The issues were clear:

  • No reliable way to measure whether production was ahead or behind schedule
  • Inaccurate production standards that caused both over- and under-production
  • Supply chain disruptions tied to unreliable run rates and raw material planning
  • Weak handoffs between shifts, leading to machines sitting idle during transitions
  • Supervisors not consistently engaged in frontline leadership tasks
  • A maintenance department operating almost entirely in a reactive mode, without KPIs or structure

Despite leadership’s efforts, the lack of a systematic approach left operations unpredictable, costly, and frustrating for the workforce.

Analysis

Through an in-depth discovery process, the POWERS team identified multiple areas where performance was breaking down:

  • Frontline leadership engagement was minimal, with supervisors spending only 6% of their time actively managing their teams.
  • Startup performance lagged at 60%, losing valuable production hours each day.
  • Nearly 60% of meetings were ineffective, lacking structure and clear outcomes.
  • Maintenance mechanics idled 30% of the time, with no daily or weekly assignments guiding their work.
  • Preventive maintenance was absent, leaving the department in constant firefighting mode.
  • Production personnel were underutilized many operating below 50% productivity for large portions of the shift.
  • Equipment performance issues had become normalized, and additional labor was added rather than addressing root causes.
  • Formal communication was inconsistent and ineffective, particularly across shift changes.

The absence of a structured Management Operating System (MOS) meant there was no routine performance review, no mechanism for addressing barriers, and no reliable way to keep leadership aligned with operational goals.

Plan

Our on the ground team developed and implemented a 24-week engagement designed to bring stability and discipline to daily operations.
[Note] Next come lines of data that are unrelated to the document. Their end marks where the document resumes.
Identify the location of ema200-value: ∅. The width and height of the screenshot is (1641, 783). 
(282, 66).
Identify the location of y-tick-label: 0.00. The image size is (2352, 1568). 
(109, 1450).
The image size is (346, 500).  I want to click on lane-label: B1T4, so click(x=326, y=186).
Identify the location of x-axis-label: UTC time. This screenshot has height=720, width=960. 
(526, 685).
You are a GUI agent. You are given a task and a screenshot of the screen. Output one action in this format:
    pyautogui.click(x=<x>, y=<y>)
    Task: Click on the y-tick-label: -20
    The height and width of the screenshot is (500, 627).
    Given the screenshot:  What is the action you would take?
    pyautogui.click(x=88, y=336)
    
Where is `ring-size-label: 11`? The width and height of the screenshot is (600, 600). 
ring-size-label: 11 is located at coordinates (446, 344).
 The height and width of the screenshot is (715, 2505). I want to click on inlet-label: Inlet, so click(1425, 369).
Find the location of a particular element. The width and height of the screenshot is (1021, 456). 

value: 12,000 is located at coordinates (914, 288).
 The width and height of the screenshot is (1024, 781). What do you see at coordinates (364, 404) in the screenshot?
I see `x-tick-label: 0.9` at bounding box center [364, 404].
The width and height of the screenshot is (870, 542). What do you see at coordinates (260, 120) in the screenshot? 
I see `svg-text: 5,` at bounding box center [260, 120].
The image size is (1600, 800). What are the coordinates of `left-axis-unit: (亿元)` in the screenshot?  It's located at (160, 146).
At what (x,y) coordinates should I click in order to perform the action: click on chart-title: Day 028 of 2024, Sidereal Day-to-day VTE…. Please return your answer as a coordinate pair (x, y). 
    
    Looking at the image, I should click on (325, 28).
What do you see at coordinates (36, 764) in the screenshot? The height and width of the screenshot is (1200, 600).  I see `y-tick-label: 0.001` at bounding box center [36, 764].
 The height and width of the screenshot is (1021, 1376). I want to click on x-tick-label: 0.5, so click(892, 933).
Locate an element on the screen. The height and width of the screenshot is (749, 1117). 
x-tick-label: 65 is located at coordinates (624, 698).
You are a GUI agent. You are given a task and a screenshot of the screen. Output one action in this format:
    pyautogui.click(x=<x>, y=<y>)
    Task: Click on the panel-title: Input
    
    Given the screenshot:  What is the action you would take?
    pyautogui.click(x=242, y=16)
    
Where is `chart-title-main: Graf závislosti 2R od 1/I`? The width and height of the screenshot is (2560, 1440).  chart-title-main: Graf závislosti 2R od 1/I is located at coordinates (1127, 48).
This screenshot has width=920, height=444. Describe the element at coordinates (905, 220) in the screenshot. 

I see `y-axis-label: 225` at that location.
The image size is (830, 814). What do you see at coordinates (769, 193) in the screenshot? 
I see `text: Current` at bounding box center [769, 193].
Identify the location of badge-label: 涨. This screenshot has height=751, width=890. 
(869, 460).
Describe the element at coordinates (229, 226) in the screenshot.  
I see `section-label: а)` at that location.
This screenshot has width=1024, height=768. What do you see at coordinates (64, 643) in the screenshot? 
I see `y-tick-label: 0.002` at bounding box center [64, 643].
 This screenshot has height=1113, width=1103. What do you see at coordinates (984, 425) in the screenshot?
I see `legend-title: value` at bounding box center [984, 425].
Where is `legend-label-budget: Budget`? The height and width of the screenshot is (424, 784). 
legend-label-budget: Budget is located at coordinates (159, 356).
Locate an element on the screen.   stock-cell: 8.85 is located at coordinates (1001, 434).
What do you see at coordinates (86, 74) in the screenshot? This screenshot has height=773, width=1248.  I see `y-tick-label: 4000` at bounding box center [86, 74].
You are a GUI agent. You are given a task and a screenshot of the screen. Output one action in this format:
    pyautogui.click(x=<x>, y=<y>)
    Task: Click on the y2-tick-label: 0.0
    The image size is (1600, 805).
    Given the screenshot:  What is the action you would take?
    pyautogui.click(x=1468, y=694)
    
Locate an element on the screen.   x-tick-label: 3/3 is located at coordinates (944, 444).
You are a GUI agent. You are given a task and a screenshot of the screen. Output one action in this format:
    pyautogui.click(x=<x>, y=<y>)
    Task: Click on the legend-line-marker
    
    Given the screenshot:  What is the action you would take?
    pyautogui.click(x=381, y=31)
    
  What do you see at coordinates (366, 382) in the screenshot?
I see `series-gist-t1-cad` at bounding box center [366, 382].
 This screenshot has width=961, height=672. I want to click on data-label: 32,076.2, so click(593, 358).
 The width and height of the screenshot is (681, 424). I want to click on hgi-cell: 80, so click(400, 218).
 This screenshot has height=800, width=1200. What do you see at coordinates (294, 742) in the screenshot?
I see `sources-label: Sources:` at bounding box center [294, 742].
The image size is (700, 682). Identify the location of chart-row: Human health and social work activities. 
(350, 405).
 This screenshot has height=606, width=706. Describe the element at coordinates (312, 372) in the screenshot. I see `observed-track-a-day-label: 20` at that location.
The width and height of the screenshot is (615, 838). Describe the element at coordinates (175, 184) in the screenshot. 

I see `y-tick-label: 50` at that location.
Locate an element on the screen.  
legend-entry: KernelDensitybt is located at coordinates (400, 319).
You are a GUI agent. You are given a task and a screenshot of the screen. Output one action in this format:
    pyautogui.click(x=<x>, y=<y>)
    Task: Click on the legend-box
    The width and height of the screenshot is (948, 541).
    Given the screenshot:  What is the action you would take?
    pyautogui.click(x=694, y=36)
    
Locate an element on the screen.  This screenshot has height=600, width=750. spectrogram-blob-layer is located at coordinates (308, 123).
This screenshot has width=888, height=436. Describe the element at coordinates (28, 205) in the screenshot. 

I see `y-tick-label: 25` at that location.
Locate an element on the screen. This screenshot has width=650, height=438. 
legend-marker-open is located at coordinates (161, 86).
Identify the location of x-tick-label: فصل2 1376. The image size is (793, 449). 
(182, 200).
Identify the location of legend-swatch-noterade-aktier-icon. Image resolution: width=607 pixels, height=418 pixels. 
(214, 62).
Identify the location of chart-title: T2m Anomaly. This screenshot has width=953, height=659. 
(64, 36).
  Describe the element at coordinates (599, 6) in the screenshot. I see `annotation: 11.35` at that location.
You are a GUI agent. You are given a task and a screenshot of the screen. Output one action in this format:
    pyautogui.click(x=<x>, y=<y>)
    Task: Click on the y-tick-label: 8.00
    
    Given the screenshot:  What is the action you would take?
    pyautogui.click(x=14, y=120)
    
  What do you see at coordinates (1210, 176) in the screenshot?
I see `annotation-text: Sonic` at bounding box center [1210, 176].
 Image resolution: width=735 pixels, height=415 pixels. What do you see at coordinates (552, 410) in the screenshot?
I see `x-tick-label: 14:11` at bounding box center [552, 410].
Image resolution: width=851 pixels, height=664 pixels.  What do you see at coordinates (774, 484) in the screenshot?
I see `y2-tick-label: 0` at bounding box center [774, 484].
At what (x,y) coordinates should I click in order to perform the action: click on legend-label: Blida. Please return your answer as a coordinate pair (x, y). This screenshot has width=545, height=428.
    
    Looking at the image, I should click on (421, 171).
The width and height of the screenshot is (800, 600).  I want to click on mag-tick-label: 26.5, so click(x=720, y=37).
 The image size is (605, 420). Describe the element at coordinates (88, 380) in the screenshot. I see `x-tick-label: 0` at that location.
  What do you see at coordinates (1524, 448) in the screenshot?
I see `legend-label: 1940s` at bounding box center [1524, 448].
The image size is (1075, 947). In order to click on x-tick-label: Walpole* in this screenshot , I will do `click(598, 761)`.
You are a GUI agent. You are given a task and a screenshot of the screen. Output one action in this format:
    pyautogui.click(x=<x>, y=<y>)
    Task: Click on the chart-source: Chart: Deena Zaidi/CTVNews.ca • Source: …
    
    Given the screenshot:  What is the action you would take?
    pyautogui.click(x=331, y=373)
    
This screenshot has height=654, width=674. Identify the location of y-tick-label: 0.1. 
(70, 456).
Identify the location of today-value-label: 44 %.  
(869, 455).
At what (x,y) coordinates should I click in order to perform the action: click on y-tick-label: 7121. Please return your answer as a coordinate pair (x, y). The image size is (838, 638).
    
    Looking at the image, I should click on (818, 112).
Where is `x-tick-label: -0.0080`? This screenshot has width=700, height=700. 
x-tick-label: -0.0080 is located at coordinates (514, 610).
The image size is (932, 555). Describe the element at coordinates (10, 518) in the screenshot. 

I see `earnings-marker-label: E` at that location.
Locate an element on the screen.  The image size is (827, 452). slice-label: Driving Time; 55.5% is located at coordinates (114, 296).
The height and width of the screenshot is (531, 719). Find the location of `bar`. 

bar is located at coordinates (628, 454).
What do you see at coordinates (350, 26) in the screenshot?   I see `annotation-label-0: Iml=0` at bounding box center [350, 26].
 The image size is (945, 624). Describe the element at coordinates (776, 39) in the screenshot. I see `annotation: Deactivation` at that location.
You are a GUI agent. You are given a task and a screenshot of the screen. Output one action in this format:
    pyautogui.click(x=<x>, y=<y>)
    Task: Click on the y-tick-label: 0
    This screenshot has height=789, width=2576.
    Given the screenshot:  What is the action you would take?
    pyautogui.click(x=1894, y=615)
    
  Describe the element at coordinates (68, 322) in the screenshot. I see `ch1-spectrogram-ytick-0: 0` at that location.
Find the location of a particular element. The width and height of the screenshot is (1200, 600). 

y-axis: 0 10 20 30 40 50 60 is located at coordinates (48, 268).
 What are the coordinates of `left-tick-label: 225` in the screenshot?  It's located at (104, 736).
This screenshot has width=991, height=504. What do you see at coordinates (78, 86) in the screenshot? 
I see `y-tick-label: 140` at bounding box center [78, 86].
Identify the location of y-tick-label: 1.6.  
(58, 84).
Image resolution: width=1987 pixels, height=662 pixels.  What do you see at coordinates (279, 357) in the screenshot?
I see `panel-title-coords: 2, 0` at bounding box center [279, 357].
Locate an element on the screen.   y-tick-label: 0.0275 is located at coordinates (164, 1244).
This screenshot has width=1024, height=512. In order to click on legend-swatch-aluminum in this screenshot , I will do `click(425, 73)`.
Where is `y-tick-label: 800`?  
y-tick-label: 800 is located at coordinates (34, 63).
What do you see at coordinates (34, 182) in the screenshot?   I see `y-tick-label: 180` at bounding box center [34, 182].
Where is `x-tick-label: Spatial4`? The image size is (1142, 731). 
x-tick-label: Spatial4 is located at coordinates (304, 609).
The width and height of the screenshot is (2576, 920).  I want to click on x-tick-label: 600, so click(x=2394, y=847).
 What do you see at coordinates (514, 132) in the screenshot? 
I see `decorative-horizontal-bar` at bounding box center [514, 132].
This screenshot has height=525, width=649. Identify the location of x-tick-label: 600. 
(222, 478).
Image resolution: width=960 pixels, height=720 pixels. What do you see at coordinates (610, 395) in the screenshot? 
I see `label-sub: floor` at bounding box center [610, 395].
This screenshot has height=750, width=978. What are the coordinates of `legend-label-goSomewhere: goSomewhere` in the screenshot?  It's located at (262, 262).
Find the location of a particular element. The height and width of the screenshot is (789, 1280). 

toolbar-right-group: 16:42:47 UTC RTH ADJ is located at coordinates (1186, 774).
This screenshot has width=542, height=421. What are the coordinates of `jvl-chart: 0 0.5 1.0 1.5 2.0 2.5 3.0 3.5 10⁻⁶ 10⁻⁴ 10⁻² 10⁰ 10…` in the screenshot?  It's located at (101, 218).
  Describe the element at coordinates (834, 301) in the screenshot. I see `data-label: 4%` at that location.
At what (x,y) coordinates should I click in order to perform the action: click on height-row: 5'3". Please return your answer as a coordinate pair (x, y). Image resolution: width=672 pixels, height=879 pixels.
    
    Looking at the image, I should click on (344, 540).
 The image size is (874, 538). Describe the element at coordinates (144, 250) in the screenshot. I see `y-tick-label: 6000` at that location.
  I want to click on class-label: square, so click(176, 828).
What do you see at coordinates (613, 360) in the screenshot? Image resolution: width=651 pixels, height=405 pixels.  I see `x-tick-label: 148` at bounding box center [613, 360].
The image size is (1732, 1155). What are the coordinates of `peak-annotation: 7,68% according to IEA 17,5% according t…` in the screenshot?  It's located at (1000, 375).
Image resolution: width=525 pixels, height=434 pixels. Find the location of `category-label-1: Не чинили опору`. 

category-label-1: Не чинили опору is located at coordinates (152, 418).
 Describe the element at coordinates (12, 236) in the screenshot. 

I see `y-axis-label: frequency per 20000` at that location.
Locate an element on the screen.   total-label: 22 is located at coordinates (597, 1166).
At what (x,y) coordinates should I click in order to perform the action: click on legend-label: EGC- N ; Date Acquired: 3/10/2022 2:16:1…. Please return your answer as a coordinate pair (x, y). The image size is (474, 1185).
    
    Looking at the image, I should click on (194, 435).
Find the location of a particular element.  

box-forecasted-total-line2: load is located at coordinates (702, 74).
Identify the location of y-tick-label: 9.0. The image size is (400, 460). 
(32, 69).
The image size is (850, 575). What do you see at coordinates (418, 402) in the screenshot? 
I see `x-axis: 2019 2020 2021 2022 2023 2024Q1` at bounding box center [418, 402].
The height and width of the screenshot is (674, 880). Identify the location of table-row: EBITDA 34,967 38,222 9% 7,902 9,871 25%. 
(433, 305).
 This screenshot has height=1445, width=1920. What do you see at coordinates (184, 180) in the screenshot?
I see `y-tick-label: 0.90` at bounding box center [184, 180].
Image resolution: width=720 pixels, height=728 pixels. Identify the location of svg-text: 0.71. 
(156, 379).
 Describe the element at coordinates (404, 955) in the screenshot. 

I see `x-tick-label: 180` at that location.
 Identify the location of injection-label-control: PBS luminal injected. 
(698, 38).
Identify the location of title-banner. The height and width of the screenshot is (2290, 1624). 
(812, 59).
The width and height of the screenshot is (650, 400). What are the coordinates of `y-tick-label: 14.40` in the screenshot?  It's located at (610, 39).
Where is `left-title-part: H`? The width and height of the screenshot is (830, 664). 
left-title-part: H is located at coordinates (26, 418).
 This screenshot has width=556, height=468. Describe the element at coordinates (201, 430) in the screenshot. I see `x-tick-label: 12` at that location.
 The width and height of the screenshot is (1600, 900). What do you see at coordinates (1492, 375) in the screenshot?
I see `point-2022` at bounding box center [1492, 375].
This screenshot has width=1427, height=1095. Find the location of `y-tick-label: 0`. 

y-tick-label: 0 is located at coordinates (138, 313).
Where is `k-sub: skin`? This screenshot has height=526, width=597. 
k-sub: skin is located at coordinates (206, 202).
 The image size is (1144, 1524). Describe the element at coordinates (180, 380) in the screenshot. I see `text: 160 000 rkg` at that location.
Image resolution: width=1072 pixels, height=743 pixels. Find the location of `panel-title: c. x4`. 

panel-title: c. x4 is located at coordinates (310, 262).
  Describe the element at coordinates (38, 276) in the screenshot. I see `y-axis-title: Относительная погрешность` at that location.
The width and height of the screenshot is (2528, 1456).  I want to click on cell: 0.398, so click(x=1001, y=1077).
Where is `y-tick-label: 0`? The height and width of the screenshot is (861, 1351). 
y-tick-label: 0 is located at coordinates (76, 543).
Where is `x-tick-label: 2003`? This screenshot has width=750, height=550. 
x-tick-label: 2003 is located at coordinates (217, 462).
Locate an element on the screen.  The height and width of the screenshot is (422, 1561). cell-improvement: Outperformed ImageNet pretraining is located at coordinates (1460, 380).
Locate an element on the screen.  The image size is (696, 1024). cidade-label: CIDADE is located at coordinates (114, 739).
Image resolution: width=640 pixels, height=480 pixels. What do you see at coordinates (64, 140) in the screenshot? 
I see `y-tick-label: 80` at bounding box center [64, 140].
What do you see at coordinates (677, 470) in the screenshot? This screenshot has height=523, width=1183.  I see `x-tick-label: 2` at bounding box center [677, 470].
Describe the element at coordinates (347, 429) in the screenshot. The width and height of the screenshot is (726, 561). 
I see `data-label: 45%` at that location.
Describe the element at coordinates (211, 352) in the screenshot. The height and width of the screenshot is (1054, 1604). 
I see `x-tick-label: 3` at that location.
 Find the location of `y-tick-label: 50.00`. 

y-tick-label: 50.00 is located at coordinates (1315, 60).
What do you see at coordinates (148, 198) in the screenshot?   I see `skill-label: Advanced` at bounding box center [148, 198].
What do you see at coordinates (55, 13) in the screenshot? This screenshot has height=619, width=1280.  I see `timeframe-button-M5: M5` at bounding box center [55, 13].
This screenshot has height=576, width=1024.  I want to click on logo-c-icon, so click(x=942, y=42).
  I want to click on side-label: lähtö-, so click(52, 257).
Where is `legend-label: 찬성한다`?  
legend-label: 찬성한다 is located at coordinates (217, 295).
The plan focused on three critical areas:

  1. Maintenance
    • Designed and test-piloted a preventive maintenance program
    • Introduced daily and weekly work planning for mechanics
    • Assigned technician workloads systematically
    • Established meaningful maintenance KPIs
  1. Standards Refinement
    • Updated and validated run rates to reflect actual performance
    • Established reasonable labor requirements for production lines
    • Launched recurring standards reviews to ensure accuracy
    • Improved schedule predictability to support raw material procurement and schedule adherence
  1. Leadership Development
    • Delivered workshops to build frontline leadership skills
    • Standardized startup performance routines to reduce daily losses
    • Increased use of the Vorne production system for real-time visibility and decision-making

Results

The engagement delivered measurable improvements across cost, performance, and leadership behaviors:

  • Labor cost reduction: from 10% to 7% of budget
  • Headcount optimization: reduction of ~29 direct labor positions through improved efficiency
  • Startup performance: increased from 60% to 90% (a 50% improvement)
  • Three consecutive months of record financial improvement following project completion
  • Daily and weekly review meetings now use real numbers to quantify performance and generate action items that remove barriers
  • Real-time monitoring of production and downtime through Vorne scoreboards improved accountability on the floor
  • Schedule accuracy improved significantly, giving supply chain greater confidence in raw material planning and delivery
  • Supervisors actively engage in line balancing, adjusting staffing levels in real time to ensure standards reflect actual needs

By embedding new processes and leadership behaviors, the company built a foundation for sustainable improvement. Operations became more predictable, maintenance became proactive, and frontline leaders gained the structure needed to drive performance every shift.